Maho Beach: like sunbathing on a runway

What you see in this photo is a common occurrence at Maho Beach on the Caribbean island of Sint Maarten. Photographer Thomas Prior spent a week there taking pictures on the dunes, where there's even a flight schedule chalkboard so you're not taken by surprise. From Turnstyle:
 Wp-Content Uploads 2011 02 91 “The jet blast is like a 150 degrees and (the blowing sand) feels like rocks.” Prior said, “There were 60 planes that week, and I was there for every one of them.” Nearly six million people have watched a YouTube video of a 747 blowing beach goers dozens of feet into the ocean. Prior says he was hoping to capture that over and over again – sunbather after sunbather hurtling into the ocean in a Wizard Of Oz-like hail of sand clouds. He sounded disappointed when he added, “Only one or two of them had the power to blow people into the water.”

On one end of the beach there’s a bar with a deck gazing out onto the spectacle of Maho, with speakers broadcasting radio chatter from pilots preparing to take off and land. On the beach itself, there’s a sign announcing the flight schedule for the day, and before the airport installed a second security fence, beach goers used to hang on the chain link fence and flap like flags in the blast from jet engines revving for takeoff.

"Runway Beach"


  1. So much fail in that article. It’s not the landing planes that blow people in the ocean. You have to wait for a large one starting.


    1. Walk to the airport (10 Minutes) or take the bus ($1).
    2. Ask at the counter of KLM, Corsair (747) or Air France (A340) if the plane is fully booked.
    3. If yes go back to the beach.
    4. ???
    5. Profit!

    Especially the fully loaded planes bound for Paris start running all four engines with locked brakes until they reach full power.

    That blows everyone into the ocean at around 80% of the full power – and as long as they can withstand the sandstorm long enough.

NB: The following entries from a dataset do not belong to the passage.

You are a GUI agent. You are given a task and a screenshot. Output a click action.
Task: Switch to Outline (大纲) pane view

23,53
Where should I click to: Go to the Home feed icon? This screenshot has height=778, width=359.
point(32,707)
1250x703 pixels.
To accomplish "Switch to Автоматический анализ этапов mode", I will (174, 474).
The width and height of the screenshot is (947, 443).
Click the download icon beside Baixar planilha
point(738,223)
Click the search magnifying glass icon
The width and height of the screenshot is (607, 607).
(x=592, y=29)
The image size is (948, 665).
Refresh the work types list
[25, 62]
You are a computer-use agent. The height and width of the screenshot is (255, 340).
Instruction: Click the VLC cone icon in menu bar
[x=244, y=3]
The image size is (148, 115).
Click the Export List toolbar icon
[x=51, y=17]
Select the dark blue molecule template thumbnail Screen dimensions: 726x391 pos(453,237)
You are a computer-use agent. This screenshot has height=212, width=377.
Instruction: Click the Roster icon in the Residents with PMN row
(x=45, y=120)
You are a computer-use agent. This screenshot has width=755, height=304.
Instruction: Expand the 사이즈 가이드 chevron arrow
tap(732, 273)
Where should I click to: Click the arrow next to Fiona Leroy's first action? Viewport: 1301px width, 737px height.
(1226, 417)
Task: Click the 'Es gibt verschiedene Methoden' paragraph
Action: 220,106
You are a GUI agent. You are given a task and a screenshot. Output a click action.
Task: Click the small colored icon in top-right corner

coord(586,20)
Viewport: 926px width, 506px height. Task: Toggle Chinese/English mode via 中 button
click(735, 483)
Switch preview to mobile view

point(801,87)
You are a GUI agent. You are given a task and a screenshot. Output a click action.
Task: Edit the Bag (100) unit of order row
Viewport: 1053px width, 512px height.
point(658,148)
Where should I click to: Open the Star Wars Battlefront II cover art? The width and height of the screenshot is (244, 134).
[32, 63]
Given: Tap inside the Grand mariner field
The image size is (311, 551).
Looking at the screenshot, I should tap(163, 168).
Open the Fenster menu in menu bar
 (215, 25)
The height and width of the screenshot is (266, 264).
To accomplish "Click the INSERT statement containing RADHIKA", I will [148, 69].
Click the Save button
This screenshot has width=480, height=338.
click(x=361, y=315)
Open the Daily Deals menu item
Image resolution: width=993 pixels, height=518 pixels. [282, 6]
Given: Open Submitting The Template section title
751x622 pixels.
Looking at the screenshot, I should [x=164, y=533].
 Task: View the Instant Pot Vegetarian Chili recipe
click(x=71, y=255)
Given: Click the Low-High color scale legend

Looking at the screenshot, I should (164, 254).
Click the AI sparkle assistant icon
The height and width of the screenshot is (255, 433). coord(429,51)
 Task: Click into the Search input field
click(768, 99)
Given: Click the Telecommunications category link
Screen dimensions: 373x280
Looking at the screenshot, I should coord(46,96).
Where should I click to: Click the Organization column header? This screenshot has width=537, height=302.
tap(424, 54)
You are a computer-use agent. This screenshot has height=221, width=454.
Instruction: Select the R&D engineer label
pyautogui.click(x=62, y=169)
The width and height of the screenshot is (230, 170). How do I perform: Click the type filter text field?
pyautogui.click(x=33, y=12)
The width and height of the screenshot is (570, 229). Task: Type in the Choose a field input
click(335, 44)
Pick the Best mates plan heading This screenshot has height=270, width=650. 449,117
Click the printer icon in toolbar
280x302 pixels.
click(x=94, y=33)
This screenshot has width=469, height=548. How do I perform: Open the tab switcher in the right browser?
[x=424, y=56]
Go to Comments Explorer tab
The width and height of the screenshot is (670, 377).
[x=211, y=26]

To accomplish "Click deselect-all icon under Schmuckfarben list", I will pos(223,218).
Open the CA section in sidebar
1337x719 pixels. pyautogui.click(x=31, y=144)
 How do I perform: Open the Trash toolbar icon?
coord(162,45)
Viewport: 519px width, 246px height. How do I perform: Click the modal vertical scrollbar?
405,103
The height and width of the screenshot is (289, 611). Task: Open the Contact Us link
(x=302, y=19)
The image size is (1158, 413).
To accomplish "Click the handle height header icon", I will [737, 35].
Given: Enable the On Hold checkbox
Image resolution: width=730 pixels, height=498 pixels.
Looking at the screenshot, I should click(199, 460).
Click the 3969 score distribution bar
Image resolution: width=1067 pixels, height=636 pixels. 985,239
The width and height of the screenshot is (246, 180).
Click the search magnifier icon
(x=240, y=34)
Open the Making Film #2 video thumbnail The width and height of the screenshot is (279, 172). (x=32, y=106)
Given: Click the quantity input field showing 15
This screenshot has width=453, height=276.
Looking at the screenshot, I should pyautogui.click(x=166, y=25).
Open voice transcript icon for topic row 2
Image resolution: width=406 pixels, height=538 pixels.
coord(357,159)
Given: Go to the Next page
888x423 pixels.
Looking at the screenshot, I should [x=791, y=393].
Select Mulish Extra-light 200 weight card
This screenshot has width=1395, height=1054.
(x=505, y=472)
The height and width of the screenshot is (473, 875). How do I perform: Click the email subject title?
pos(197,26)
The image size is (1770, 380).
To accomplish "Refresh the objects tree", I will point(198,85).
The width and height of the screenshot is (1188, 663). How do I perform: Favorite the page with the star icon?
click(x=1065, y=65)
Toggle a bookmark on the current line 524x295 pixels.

  2. Gee, a place where you could hit a commercial airliner with a slingshot. I can imagine how the security cultists in the USA would react to that!

  3. I’ve lost many pairs of sunglasses on that beach. I imagine you could make a fortune scavenging offshore with a snorkel.

  4. hey, my brother and his girlfriend visited there! upon his return he was wearing a t-shirt with the sign from picture #8 on it.

  5. Like, wouldn’t the sand be at 150degF (I’m assuming the article, since it’s written in ‘Mercan, means Farhenheit) all by itself anyway?

    Here at Parlee Beach in July, the sand will hit that temperature just from the sun.

  6. I have many fond memories of spending the winter not far from Maho Beach about 10 years ago. That was before they added the second fence.

    The beach was beautiful, and because of the constant jets pummeling the area right behind the runway that area was always clear. It was considered poor form to warn people just arriving to the beach about what was likely to happen, thus ruining the fun of watching them get sandblasted.

    We used to line up and hold onto the fence. The blast from a 747 would blow you horizontal. Hats and sunglasses would be blown out to see, and my friend also lost a couple of 100 $ bills that got blown out of his shirt pocket one day.

    The bar at the end of the beach was the Sunset Beach Bar, which according to this site sadly appears to have been shut down a couple of years ago. They had jager on tap and a policy of “topless girls drink free” that was strictly enforced.

    I think hanging out at the end of that runway looking into the rear end of a Paris-bound Air France 747 and then heading to the Sunset Beach Bar is one of the highlights of my years-long career in the Caribbean. Glad to hear that things haven’t changed too much!

  7. Spending a week on a Caribbean island beach taking snapshots, what a hardship assignment that must have been.